- Selection
▼▼▼

# I Need Some Advice Regarding My New Vostok...



## dtoddmiller (Sep 29, 2005)

I hope someone can help me. I've owned a Poljot mechanical chronograph for years, and recently bought my first automatic Vostok.

It is an automatic/hand wind model, in the new Kirovskie-reproduction style, with a small, off-center second hand. (It's the 60th anniversary edition for the Soviet victory in WWII). I've never owned an automatic before, and need some information on how it is supposed to work.

Per the instructions, I hand wound the watch 25 turns when I first received it. However, despite the fact I wear the watch all day, it inevitably stops after a few hours. As an experiment, I hand wound the watch about 50 turns, and it ran for a whole day with no stoppage (and near-perfect timekeeping).

My question is, can one overwind an automatic? I wind my Poljot mechanical until I meet resistance, but I never meet any resistance when winding my Vostok. I'm afraid that I'm going to damage the mechanism.

Forgive my ignorance if this is an elementary question. I truly appreciate any responses.


----------



## Griff (Feb 23, 2003)

You cant overwind a Swiss or Japanese auto, and presume the same of Russian


----------



## rhaythorne (Jan 12, 2004)

Welcome to the forum dtoddmiller.

No, you can't overwind an automatic watch and, generally speaking, 40-50 turns on the crown when manually winding it is quite sufficient to ensure that the mainspring is as wound-up as it can be. Generally speaking again, you should find that the watch runs for 36-48 hours from a full wind. I generally find the officially quoted running times are quite conservative.

When wearing an automatic watch it rather depends on your day-to-day activities as to whether the watch stays wound or not. The movement contains a rotor which spins around as you move about and this winds up the mainspring which drives the watch. Thus, sedentary activities will obviously not keep the watch wound-up as much as more animated ones.

▲▲▲

- Data section
▼▼▼

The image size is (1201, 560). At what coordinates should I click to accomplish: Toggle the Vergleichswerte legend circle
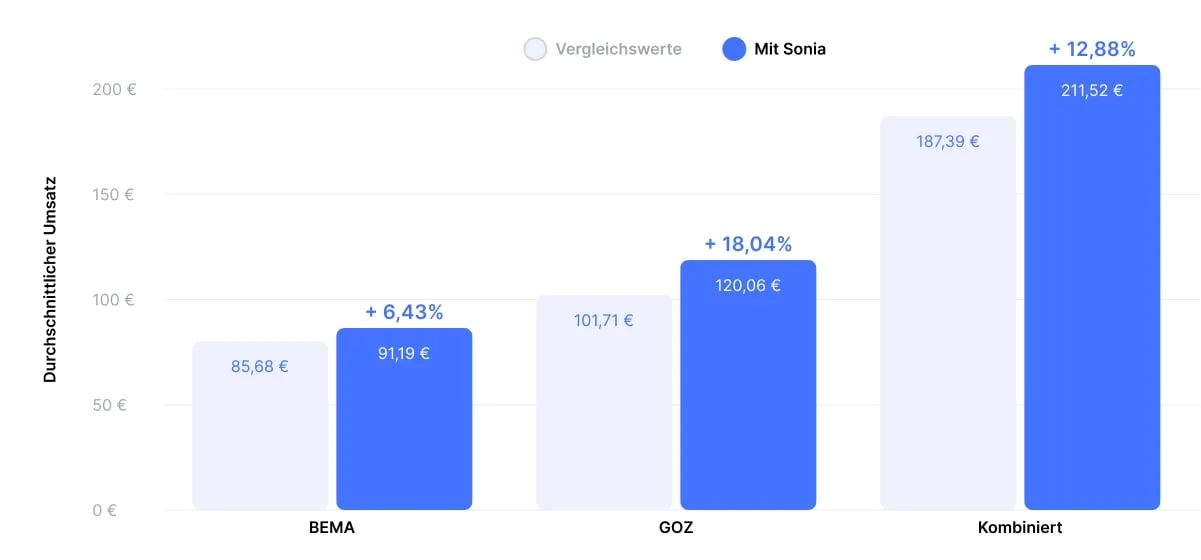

▲▲▲

- What the task requires
Copy the Vostok winding thread from "My question is, can" up to and including "(Feb 23, 2003)", changing every "resistance" to "tension".

- Task answer
My question is, can one overwind an automatic? I wind my Poljot mechanical until I meet tension, but I never meet any tension when winding my Vostok. I'm afraid that I'm going to damage the mechanism.

Forgive my ignorance if this is an elementary question. I truly appreciate any responses.


----------



## Griff (Feb 23, 2003)